• [Task data]

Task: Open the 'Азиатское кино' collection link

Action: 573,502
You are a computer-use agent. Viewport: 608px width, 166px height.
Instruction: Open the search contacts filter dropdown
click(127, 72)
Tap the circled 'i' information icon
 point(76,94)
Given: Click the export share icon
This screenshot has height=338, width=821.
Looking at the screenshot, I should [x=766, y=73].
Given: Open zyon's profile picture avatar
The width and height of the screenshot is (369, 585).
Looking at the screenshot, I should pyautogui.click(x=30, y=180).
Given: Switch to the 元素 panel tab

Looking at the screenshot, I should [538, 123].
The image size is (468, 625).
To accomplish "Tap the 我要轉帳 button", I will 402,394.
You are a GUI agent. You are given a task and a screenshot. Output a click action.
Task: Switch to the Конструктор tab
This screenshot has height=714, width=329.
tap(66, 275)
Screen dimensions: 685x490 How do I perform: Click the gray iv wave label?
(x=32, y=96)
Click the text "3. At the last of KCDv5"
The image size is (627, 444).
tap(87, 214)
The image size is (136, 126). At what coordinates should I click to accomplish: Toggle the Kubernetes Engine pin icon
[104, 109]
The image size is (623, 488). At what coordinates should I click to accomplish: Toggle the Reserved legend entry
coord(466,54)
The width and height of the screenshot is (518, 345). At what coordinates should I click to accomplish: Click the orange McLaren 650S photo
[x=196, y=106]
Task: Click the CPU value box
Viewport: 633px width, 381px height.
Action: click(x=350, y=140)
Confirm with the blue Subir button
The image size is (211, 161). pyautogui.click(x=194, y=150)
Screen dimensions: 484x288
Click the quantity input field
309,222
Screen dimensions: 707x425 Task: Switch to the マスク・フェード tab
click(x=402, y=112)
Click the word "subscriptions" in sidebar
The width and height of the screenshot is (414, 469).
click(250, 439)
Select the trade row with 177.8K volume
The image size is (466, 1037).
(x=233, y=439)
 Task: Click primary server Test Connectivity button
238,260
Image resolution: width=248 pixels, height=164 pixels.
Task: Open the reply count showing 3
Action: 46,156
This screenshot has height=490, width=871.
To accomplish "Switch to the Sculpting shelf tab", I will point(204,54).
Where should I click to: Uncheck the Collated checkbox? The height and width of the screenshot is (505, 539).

• [What the task requires]
Copy each line in the entries above where the word "agent" shows up.

• [Result for this task]
You are a computer-use agent. Viewport: 608px width, 166px height.
You are a GUI agent. You are given a task and a screenshot. Output a click action.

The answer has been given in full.